** Problem details **
Would you transcribe exactly the lines from the one containing "The width and height of the screenshot is (634, 223)." to the last line of the data below, both ends included, but none of the pictures?
# # #
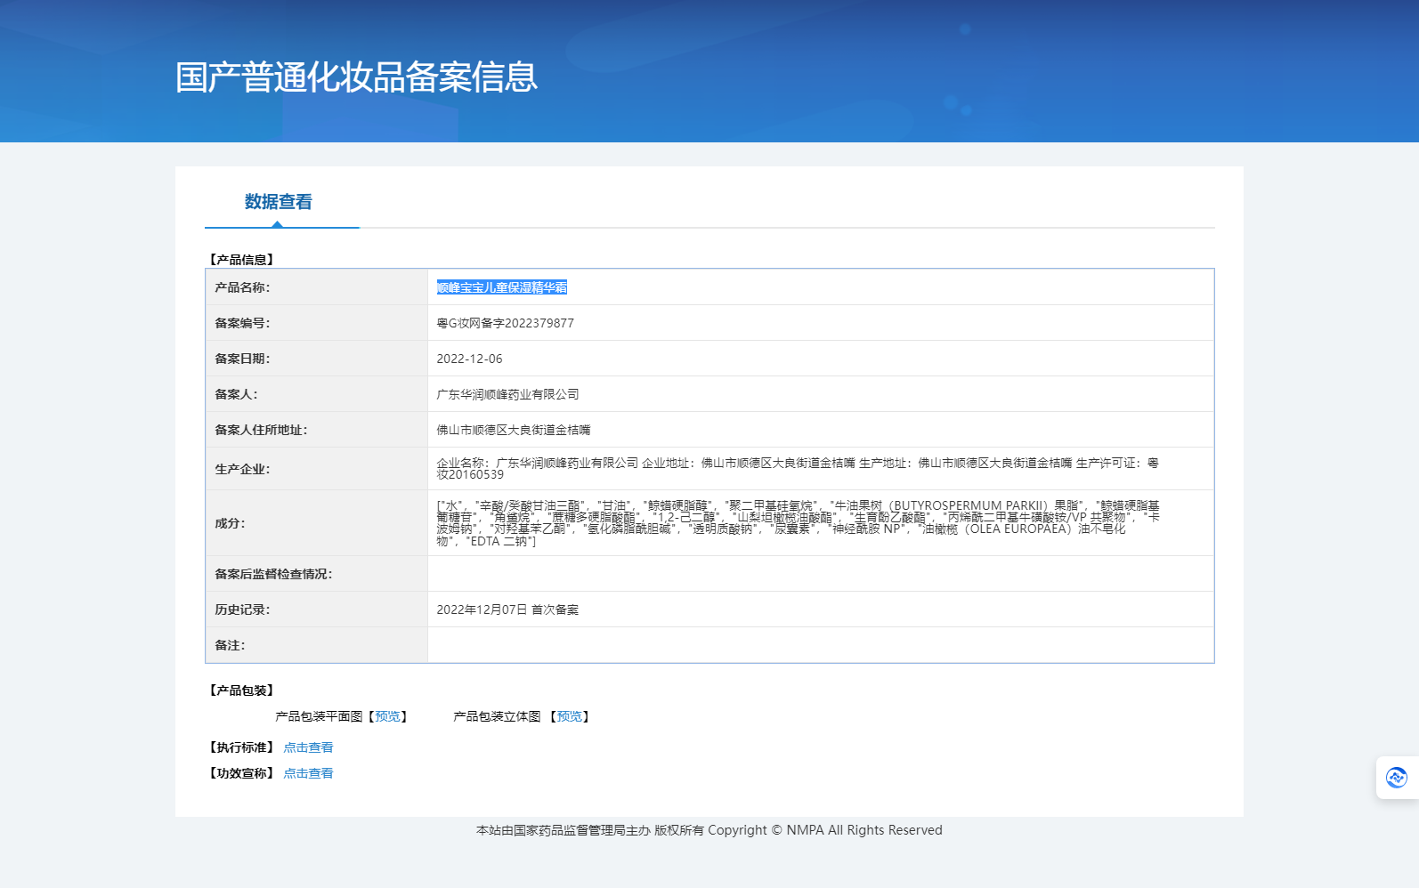The width and height of the screenshot is (1419, 888).
Task: Click 点击查看 next to 功效宣称
Action: click(308, 773)
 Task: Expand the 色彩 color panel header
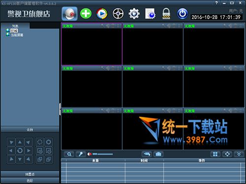point(30,181)
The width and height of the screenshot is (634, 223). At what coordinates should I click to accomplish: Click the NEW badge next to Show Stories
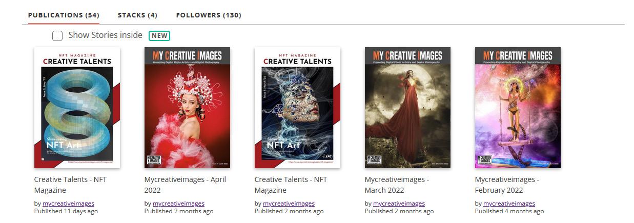click(x=159, y=36)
# # #
** Response to this task **
The width and height of the screenshot is (634, 223). At what coordinates should I click to accomplish: Click the NEW badge next to Show Stories
click(x=159, y=36)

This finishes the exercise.